QUOTED TEXT:
........

“Anthems of the World,” Boston Landmarks Orchestra’s free Esplanade concert on Wednesday, celebrates multicultural musical outpourings: ‘Finlandia’ symbolizes Finnish independence. Dvořák’s urging for American composers to borrow from native sources led Amy Cheney Beach to comply with her Gaelic Symphony. Gustavo Dudamel has raised Márquez’s ‘Danzón No. 2’ to popularity as one characteristic of all orchestral dances. The young musicians of Zumix feature in the Landmarks-commissioned ‘Aleppo Songs’ from Gonzalo Grau. Finally, Dvořák’s Eighth Symphony expansively transports us to Bohemia. Rain date: August 10.
Conductor Christopher Wilkins goes on to tell readers:
If it sounds like an anthem, that is because it was meant to. Sibelius wrote Finland Awakens for a covert political demonstration in Helsinki in 1899 in a series of short tableaux on Finnish history. That title proved not-covert-enough for the Czarist Russian government exerting its harsh hold over Finland at the time. So Sibelius changed the title several times over the course of the year—Happy Feelings at the awakening of Finnish Spring; A Scandinavian Choral March; Nocturne—before settling on Finlandia. But his Finnish compatriots knew what it was about.
The world still loves singing the great tune that lies at the heart of Finlandia.
While Finlandia does not carry the stamp of his mature style, the music is unmistakably Sibelian. The massive chords of the opening—representing presumably the groaning weight of oppression—have a primordial sound typical of Sibelius’ later music, especially music associated with nature. Energetic motives are followed by inert moments with no real action at all—another tendency of Sibelius. And the musical ideas in Finlandia flow with such originality that it is hard to explain why the music seems so coherent. This was a key aspect of Sibelius’ later style, as he became increasingly curious about questions of musical form and less interested in providing answers.
2017 marks the 150th anniversary of the birth of Amy Beach, the “first woman composer of America.” Born Amy Cheney in Henniker, New Hampshire, she became proficient as a pianist and composer through instruction with her mother, an accomplished pianist and singer. When she was seven, Amy’s family moved to Chelsea, Massachusetts where she studied piano with Carl Baermann, a student of Franz Liszt. She continued to pursue composition by following her own muse, remaining largely self-taught throughout her life.
Boston’s largest musical organizations recognized her talents early on. She performed the Chopin Second Piano Concerto with the Boston Symphony at the age of seventeen. Handel and Haydn Society premiered her Mass in E-flat in 1892, when Amy was twenty-four years old. Both performances were met with glowing reviews.
When her Symphony in E Minor, Gaelic, was premiered by the Boston Symphony on October 30, 1896, her reputation as a major American composer was assured. She was now “one of the boys,” composer George Chadwick wrote. Of the composers who made up the ‘Boston Six’—Chadwick, Foote, MacDowell, Paine, Parker, and Beach—Amy was the youngest, and obviously, not a boy.

........

[Text and item location entries]
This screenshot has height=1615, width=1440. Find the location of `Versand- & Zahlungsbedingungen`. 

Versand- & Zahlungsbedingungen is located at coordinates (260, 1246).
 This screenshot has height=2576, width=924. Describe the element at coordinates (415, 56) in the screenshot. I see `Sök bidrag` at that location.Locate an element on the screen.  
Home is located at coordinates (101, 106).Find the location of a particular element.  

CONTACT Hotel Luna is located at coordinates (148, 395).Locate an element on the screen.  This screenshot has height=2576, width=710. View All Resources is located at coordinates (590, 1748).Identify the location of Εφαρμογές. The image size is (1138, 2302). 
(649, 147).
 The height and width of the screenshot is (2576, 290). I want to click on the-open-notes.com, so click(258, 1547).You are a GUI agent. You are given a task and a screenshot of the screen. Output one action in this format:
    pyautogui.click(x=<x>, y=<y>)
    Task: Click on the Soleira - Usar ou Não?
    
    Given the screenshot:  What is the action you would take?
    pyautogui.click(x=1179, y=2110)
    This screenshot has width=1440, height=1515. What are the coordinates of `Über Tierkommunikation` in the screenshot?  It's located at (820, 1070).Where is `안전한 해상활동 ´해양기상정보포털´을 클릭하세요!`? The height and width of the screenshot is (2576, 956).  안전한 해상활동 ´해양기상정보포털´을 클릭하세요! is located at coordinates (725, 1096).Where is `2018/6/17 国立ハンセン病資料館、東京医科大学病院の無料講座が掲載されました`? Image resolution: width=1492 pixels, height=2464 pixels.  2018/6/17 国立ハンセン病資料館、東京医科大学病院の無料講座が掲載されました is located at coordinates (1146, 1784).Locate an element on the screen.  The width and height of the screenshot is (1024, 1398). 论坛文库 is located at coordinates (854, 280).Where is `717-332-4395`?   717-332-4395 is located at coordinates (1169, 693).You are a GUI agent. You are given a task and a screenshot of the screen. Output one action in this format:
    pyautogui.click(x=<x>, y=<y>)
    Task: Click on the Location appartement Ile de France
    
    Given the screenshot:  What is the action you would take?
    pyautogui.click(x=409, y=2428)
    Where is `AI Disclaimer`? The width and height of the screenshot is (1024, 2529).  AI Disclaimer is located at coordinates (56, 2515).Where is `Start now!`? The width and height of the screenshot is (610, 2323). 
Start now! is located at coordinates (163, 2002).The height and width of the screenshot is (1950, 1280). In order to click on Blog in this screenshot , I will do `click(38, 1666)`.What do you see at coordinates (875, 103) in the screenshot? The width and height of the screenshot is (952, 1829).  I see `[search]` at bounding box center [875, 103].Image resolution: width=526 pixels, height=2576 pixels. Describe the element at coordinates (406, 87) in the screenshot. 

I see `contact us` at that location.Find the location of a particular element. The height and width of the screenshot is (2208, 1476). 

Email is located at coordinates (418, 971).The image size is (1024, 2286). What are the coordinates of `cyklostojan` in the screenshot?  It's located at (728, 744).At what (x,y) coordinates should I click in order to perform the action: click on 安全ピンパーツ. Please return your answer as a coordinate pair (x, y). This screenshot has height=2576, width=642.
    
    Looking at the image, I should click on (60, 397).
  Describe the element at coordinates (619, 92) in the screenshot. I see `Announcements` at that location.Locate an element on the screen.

........

EXERCISE SET:
A) According to the concert notes, which organization premiered Amy Beach's Mass in E-flat, and in what year?
B) Reproduce the passage of the concert notes starting with "2017 marks the" and going on through "with glowing reviews.".

PROBLEM SOLUTIONS:
A) The Handel and Haydn Society premiered it in 1892.

B)
2017 marks the 150th anniversary of the birth of Amy Beach, the “first woman composer of America.” Born Amy Cheney in Henniker, New Hampshire, she became proficient as a pianist and composer through instruction with her mother, an accomplished pianist and singer. When she was seven, Amy’s family moved to Chelsea, Massachusetts where she studied piano with Carl Baermann, a student of Franz Liszt. She continued to pursue composition by following her own muse, remaining largely self-taught throughout her life.
Boston’s largest musical organizations recognized her talents early on. She performed the Chopin Second Piano Concerto with the Boston Symphony at the age of seventeen. Handel and Haydn Society premiered her Mass in E-flat in 1892, when Amy was twenty-four years old. Both performances were met with glowing reviews.